During the communist era, travelling to the West was a long and difficult process for Hungarian citizens. The first step was to obtain an invitation, preferably from a relative in the country to be visited, and a promise of full financial support. With such an invitation, and assuming a passport could be obtained, a Hungarian could travel westwards once a year. However, in the absence of such an invitation, travel to the West was possible only once every three years. The Communist-era visa restrictions restricted Hungarian artists and musicians since it hindered their ability to travel abroad. As a result, many chose to leave Hungary and settle in the West, such as famed cellist János Starker, who emigrated to the United States in 1948 because it was impossible for him to tour abroad with a Hungarian passport.

Domestic events in Hungary have affected the visa requirements imposed on Hungarian citizens by Western countries. The Revolution of 1956 and the ensuing domestic repression resulted in the United States deciding to expedite all Hungarian visa requests.

The end of communism in 1989 led to a rapid relaxation of visa restrictions. Visa-free travel for Hungarians was introduced by several countries, including Sweden in 1986, the United Kingdom in 1990, Germany in 1990, France (1990), Spain in 1990, Belgium in 1991 South Korea in 1991  and Chile in 1992. 1993 saw Israel, South Africa, Portugal and Tunisia abolish the requirement for ordinary Hungarian tourists to obtain visas in advance of departure. Canada  and Slovakia followed in 1994. Italy waived prior visas in 1995, Mexico in 1997, Austria in 1997, Japan (1997), Slovenia (1998), Panama (1998), Morocco (1999). New Zealand scrapped requirements for visas in 2000  followed by Croatia that same year, and Brazil in 2001, Hong Kong in 2002, Serbia in 2003, Ukraine in 2003 and Peru later that same year of 2003.

Despite the tremendous increase in the number of visa waiver agreements, there have also been setbacks. In June 2001, the visa-free travel agreement between Hungary and Russia came to an end, and both countries now require visas of one another's citizens.

 Hungary's accession to the European Union on 1 May 2004, along with its fellow V4 companions, radically boosted reciprocal visa-free arrangements.

Hungarians can now not only travel visa-free to any member state of the EU, but also have a right to settle there. A valid Hungarian passport or identity card is sufficient for any stay shorter than three months. For periods longer than three months, a residence permit is needed. Hungarians are allowed to settle in any EU country for more than three months if they work or study there, or if they are financially self-sufficient. By virtue of the agreement on the European Economic Area (EEA), those rights also apply to Hungarians in Iceland, Norway and Liechtenstein. The same rights also extend to Hungarians in Switzerland as a result of the Agreement on the Free Movement of Persons. Following the accession to the European Union in 2004 and the Schengen Area in 2007, visa requirements were also lifted by several other countries including Georgia (2005), Bosnia and Herzegovina (2005), North Macedonia (2005), Colombia (2005), Moldova (2007), Botswana (2008), Taiwan (2008), and Thailand (2011).

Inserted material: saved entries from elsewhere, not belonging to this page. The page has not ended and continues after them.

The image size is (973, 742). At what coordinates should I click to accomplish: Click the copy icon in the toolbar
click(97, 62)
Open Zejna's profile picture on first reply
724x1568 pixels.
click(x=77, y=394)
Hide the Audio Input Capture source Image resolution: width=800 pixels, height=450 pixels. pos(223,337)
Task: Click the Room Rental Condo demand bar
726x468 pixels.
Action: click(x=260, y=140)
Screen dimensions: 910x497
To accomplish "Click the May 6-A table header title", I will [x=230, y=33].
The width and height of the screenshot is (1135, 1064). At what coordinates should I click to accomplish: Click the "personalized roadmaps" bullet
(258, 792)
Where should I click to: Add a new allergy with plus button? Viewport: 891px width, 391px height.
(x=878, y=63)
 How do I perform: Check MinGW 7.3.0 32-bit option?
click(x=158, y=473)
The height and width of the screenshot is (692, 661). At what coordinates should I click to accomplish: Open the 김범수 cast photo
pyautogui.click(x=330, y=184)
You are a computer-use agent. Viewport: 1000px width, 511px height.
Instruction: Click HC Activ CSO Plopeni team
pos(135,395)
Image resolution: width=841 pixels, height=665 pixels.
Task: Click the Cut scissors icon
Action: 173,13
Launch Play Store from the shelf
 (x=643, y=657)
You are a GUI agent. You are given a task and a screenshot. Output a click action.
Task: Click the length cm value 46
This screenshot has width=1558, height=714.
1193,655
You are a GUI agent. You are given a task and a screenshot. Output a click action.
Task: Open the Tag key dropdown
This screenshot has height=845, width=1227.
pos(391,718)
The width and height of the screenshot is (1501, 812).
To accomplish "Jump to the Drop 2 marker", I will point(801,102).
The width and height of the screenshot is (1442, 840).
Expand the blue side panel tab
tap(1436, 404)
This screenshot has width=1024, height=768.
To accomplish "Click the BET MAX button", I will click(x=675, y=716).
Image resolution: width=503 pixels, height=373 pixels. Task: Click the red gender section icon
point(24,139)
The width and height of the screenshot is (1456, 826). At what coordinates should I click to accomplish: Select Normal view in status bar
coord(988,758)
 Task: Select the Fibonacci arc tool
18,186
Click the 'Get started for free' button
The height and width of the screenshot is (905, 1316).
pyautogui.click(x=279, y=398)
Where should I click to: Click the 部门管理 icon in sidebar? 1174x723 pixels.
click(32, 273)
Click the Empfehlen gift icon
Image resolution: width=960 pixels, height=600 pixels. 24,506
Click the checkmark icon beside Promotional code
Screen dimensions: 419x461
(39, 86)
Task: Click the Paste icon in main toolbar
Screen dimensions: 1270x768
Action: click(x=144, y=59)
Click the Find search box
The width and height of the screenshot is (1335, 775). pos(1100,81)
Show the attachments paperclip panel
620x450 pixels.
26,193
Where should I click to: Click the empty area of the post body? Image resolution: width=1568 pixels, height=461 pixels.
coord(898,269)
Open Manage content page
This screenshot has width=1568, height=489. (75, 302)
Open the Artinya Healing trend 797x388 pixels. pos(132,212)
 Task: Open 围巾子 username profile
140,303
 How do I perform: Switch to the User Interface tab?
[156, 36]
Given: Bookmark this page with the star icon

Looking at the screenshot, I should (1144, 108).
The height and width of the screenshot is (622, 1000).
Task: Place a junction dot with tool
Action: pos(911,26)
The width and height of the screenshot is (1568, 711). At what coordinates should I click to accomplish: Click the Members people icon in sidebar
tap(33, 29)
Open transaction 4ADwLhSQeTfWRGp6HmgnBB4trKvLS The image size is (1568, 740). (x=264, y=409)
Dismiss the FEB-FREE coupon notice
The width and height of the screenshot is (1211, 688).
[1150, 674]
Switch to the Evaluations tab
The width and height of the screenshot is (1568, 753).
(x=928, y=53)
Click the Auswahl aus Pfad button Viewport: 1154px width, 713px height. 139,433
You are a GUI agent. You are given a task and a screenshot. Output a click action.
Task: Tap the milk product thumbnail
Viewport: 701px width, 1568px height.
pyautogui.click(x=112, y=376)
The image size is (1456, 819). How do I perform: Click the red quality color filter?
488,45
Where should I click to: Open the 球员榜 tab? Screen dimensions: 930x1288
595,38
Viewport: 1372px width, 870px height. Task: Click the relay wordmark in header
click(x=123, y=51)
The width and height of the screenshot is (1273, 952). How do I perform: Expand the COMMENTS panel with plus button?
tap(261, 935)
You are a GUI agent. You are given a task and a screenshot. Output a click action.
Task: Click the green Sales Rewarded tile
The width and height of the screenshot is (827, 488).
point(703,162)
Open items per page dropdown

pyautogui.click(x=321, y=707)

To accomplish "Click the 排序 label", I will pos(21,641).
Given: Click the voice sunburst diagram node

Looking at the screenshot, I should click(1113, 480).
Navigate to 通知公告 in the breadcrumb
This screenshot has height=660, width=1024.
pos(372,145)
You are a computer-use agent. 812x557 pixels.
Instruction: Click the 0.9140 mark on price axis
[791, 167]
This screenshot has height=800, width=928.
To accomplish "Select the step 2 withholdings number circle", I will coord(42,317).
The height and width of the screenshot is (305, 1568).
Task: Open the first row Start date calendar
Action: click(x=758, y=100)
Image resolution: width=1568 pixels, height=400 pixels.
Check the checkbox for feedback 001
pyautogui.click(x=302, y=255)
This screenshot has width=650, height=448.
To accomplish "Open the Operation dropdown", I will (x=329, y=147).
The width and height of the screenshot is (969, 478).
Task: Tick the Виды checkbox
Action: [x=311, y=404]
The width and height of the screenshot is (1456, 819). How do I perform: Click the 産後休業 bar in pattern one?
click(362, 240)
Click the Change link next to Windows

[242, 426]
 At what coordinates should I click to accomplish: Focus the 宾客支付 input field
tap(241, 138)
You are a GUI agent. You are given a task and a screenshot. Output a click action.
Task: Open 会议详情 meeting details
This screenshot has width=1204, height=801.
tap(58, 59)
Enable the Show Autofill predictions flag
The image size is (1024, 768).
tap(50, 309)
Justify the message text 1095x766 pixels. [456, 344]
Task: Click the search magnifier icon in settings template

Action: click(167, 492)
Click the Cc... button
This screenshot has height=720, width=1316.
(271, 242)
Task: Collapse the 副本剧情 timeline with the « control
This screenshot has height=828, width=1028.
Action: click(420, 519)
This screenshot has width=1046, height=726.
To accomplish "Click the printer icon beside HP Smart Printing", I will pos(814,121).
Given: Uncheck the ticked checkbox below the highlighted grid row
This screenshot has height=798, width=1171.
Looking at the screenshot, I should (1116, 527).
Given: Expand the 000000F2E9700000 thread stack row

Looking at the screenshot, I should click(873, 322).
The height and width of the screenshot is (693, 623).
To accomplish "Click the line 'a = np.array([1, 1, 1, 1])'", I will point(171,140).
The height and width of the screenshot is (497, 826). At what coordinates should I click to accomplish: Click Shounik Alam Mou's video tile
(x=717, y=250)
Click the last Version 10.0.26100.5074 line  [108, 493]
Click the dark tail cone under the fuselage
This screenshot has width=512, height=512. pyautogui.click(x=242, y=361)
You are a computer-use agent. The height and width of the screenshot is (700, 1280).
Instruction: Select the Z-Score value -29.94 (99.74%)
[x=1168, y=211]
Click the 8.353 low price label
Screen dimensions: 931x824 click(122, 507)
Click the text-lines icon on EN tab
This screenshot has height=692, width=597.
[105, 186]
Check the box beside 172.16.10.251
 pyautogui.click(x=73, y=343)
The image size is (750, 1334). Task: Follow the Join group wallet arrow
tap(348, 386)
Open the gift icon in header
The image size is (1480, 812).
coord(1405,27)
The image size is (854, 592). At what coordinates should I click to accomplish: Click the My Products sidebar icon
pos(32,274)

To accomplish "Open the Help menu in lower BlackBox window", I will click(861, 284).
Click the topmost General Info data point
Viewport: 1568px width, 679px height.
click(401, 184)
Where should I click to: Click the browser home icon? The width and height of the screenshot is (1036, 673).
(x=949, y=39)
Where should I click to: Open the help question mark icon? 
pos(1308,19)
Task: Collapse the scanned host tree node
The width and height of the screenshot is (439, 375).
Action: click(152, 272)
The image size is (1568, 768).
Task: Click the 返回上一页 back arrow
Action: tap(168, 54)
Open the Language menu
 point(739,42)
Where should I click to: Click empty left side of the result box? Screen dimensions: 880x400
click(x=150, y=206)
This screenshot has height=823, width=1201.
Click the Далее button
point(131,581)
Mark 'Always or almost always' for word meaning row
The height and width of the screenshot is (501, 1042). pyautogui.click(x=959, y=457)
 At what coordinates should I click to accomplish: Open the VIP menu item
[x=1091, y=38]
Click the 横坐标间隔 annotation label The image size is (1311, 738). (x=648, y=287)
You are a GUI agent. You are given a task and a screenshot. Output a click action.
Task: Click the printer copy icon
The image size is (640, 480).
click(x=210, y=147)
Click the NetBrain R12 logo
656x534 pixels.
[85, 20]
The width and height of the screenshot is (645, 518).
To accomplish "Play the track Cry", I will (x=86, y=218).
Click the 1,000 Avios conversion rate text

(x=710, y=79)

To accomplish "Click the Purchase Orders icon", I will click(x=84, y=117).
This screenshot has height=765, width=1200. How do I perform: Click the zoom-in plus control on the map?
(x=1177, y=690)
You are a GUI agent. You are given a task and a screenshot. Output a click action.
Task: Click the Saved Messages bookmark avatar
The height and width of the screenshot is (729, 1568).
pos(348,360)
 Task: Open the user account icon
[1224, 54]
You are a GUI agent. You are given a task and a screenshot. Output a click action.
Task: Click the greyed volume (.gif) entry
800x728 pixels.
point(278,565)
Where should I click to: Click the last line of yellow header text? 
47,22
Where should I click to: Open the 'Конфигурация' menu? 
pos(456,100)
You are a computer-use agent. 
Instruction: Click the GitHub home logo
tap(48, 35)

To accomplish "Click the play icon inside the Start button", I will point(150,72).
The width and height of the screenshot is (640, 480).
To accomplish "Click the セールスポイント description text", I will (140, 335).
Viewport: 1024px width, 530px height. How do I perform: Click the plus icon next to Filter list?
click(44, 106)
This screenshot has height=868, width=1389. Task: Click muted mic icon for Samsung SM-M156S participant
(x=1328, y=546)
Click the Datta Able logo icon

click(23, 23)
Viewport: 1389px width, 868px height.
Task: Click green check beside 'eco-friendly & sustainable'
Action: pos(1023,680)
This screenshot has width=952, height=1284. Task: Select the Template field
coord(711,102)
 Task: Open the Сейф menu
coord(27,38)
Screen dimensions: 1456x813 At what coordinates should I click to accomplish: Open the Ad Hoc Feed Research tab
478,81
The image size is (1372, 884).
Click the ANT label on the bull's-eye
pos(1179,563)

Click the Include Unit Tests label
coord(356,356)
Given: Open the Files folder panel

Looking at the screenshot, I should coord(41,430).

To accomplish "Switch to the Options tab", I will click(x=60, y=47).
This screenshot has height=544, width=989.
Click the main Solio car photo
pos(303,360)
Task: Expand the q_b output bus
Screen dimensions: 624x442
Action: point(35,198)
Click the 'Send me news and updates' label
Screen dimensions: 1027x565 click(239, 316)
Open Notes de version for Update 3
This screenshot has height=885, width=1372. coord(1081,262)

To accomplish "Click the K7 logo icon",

The Hungarian government's decade-long efforts to have U.S. visa requirements abolished for Hungarian citizens finally came to fruition on 17 November 2008 when the United States decided to include Hungary in its Visa Waiver Program. The inclusion of Hungary in the Visa Waiver Program was considered a major event there. Kinga Göncz, the country's then foreign minister, even went as far as to describe it as "a landmark in our relations [with the United States], since the visa waiver was essentially the single unresolved issue." However, Hungarian President László Sólyom, who had promised upon his election in 2005 never to visit the United States as long as fingerprint requirements were part of U.S. visa procedures, refused to sign the agreement on the U.S. Visa Waiver Program, fearing it would give the United States too much access to Hungary's criminal registry. His refusal did not affect Hungary's inclusion in the program.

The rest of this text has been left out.